Corn Seasonality- Now What?

Dean Christians
2021-09-01
Let's assess the forward return outlook for corn futures now that the seasonally weak summer months have ended.

My colleague, Jay Kaeppel, has noted the seasonal summer headwinds for corn in several notes in the last few months. The commodity peaked in May and has now declined by a little more than 30% as of 8/31/21. If I apply a 63-day or 3-month rate of change to corn futures, we see that corn was down over 20% during the seasonally weak June to August timeframe. 

With seasonality about to turn more favorable, should we be thinking about bottom fishing in corn futures?

Let's conduct a study to assess the forward return outlook for corn futures when the 63-day rate of change is down 20% or more at the end of August. i.e., the current setup.

SEASONALITY CHART

As the chart shows, corn typically experiences a mean-reversion bounce after the seasonally weak summer months. Does that scenario play out this year?

CURRENT DAY CHART

HOW THE SIGNALS PERFORMED

The weak momentum continues in the short term as the 1-2 week results look unfavorable. Once you get past that window, the results are a coin toss. I don't see anything to suggest that we should be bottom fishing in corn.
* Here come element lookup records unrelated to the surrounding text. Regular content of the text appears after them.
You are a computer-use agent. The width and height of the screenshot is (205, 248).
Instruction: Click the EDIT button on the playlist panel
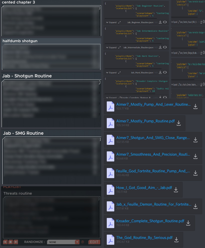(94, 242)
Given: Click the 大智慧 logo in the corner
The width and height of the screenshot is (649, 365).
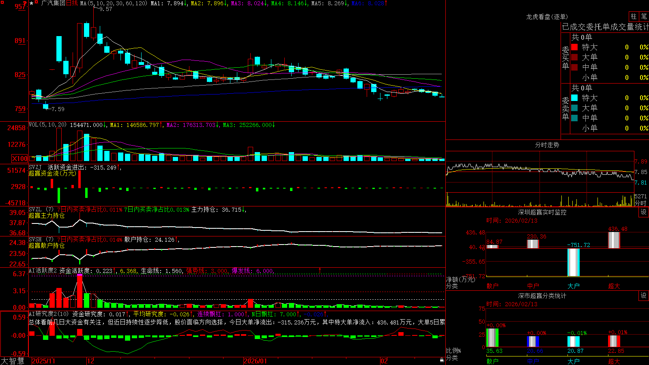Looking at the screenshot, I should 13,361.
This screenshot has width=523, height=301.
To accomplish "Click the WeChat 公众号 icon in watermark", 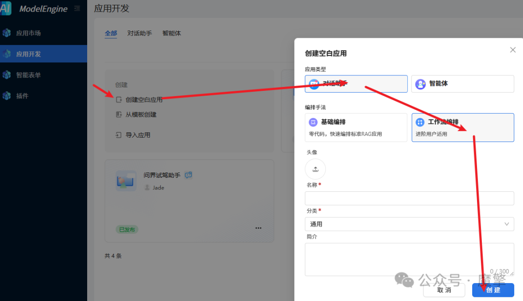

Let's add some more context to the study. The following table shows that corn is currently 80 days removed from its most recent 252-day high. Let's keep our original signal dates, but look at instances when corn was less than 1-year from a 252-day high. 

HOW THE SIGNALS PERFORMED

The results look weak except for the 2016 instance. Once again, I would altogether avoid any bottom fishing in the commodity.